* [Activity]:
Show all lines from the records below in which the string "computer" is present.

++++ Supplied records

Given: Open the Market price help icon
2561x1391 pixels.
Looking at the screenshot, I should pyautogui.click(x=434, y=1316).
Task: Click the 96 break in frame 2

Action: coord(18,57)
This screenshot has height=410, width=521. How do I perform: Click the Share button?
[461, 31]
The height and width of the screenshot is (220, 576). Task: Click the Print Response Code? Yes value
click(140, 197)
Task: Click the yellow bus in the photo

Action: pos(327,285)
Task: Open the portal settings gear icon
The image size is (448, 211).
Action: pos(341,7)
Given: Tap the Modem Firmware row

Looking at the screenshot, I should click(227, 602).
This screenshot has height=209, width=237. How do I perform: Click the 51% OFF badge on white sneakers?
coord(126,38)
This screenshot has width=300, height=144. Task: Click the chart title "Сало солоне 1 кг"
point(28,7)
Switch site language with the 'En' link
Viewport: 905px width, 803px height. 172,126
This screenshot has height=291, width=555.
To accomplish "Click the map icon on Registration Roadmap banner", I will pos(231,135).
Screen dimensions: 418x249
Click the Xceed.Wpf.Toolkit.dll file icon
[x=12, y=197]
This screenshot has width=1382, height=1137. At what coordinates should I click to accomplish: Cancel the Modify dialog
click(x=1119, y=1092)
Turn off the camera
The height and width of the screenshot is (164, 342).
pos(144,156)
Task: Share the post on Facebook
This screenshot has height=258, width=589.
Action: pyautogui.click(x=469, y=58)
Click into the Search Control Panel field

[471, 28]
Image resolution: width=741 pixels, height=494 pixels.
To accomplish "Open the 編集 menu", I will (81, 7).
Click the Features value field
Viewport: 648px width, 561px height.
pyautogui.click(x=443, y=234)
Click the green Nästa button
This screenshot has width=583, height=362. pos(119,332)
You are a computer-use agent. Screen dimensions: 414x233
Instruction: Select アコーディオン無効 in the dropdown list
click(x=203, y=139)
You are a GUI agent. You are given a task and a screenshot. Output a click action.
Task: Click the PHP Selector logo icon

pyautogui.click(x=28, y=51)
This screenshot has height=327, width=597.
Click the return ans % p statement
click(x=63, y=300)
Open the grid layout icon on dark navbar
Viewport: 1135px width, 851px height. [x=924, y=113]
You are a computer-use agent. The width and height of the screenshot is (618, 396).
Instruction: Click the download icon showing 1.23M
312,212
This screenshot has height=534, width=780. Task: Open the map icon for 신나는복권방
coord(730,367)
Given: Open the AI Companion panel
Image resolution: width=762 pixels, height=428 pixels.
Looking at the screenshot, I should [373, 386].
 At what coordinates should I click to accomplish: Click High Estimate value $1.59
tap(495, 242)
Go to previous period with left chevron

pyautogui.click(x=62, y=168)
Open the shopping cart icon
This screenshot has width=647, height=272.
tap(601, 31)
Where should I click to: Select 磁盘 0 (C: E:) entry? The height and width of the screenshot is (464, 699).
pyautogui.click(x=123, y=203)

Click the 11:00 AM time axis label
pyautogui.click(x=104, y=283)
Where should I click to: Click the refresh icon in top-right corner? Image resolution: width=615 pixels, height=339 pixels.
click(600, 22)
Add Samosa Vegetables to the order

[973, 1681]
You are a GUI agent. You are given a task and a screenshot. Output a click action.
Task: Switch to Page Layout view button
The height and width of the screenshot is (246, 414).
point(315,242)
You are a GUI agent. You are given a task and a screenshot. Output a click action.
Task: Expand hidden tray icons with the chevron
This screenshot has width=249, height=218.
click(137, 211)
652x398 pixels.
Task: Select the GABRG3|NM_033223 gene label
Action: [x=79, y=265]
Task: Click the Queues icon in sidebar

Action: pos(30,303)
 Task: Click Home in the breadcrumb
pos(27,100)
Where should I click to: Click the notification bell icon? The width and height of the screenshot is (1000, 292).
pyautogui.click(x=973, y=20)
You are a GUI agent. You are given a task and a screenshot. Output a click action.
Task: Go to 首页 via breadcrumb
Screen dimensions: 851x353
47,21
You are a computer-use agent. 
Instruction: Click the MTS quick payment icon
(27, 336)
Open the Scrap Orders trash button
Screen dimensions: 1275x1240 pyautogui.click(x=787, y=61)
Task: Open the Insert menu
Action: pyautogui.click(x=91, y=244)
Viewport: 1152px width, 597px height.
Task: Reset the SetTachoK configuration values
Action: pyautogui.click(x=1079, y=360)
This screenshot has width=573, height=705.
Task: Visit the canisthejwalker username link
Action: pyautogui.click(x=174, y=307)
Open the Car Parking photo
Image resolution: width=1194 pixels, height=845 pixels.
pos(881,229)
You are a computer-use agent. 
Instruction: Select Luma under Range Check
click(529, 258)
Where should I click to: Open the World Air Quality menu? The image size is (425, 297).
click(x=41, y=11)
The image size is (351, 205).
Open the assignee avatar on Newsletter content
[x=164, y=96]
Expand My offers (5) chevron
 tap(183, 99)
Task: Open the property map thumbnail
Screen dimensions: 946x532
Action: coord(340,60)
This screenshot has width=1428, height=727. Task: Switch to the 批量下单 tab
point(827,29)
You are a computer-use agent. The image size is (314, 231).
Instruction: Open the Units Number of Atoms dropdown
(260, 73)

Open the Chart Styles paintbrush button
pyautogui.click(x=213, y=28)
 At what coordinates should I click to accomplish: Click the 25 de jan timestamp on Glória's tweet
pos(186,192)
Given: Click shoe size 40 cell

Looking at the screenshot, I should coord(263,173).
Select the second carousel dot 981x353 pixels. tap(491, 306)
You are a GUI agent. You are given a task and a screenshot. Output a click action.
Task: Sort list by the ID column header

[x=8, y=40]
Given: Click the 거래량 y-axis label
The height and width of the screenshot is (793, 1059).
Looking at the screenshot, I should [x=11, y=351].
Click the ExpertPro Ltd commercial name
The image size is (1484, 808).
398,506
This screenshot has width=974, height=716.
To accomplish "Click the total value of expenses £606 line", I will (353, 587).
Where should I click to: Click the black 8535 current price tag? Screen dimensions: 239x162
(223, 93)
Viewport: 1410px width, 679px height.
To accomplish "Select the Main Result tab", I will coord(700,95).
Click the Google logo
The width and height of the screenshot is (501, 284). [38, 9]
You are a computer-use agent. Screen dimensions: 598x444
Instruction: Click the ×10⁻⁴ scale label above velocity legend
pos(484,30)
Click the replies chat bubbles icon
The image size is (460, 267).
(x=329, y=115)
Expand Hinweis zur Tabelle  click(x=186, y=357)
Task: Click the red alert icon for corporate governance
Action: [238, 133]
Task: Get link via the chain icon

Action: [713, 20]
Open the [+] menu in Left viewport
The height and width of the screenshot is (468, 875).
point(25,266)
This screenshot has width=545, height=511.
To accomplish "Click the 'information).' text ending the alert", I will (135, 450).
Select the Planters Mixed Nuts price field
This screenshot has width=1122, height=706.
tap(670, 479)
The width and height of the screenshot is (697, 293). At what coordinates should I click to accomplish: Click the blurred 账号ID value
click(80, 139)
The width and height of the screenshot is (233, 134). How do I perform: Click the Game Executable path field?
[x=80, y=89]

++++++++

* [Result]:
You are a computer-use agent. Screen dimensions: 414x233
You are a computer-use agent. The width and height of the screenshot is (618, 396).
You are a computer-use agent. 
You are a computer-use agent. 
You are a computer-use agent. The image size is (314, 231).
You are a computer-use agent. Screen dimensions: 598x444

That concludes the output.